## TASK DETAILS
Filter by the string "will": return the lines of the material that contain it.

## EXTRACTED DATA

▼▼▼

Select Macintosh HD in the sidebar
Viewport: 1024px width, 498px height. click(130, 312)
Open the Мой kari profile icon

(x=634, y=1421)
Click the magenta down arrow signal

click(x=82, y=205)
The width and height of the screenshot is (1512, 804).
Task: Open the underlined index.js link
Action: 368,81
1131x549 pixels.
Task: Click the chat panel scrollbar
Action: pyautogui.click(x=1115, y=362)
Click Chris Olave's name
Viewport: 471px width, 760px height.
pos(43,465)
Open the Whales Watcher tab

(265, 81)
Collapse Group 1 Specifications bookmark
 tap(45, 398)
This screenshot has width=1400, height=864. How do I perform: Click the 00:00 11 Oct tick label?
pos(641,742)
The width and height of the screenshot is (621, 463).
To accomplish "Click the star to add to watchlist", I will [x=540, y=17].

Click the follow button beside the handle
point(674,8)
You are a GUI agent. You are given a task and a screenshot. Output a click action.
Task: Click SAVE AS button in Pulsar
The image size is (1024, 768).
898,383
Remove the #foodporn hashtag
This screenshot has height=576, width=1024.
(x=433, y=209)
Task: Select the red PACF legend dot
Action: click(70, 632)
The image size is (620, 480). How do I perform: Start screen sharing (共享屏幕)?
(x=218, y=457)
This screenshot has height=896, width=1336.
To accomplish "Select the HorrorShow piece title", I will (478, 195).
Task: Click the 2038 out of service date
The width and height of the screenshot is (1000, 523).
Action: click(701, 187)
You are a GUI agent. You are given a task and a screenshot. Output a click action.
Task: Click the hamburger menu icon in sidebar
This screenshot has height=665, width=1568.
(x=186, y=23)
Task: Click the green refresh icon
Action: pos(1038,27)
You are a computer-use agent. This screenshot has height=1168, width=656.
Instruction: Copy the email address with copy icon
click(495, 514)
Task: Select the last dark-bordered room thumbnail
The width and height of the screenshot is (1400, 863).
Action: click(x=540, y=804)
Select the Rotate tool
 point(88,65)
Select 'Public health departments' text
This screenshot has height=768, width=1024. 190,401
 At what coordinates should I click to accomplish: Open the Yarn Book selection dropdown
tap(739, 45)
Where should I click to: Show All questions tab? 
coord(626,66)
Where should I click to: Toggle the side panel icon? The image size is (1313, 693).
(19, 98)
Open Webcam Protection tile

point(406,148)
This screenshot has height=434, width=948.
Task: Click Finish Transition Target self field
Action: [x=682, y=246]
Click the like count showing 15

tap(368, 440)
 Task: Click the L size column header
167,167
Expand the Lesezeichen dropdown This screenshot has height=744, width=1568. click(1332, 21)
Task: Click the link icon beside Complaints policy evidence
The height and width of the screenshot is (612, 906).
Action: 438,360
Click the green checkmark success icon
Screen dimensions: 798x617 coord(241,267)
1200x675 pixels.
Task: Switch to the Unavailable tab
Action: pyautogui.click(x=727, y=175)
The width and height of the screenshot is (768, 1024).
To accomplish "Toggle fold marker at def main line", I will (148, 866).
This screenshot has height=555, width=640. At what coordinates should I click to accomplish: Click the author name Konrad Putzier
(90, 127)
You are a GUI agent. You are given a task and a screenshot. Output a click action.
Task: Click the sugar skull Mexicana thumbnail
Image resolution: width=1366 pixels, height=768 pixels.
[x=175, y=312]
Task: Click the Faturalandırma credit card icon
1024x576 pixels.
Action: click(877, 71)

▲▲▲

## RESPONSE BOX
To accomplish "Click the star to add to watchlist", I will [x=540, y=17].
To accomplish "Select the HorrorShow piece title", I will (478, 195).
To accomplish "Toggle fold marker at def main line", I will (148, 866).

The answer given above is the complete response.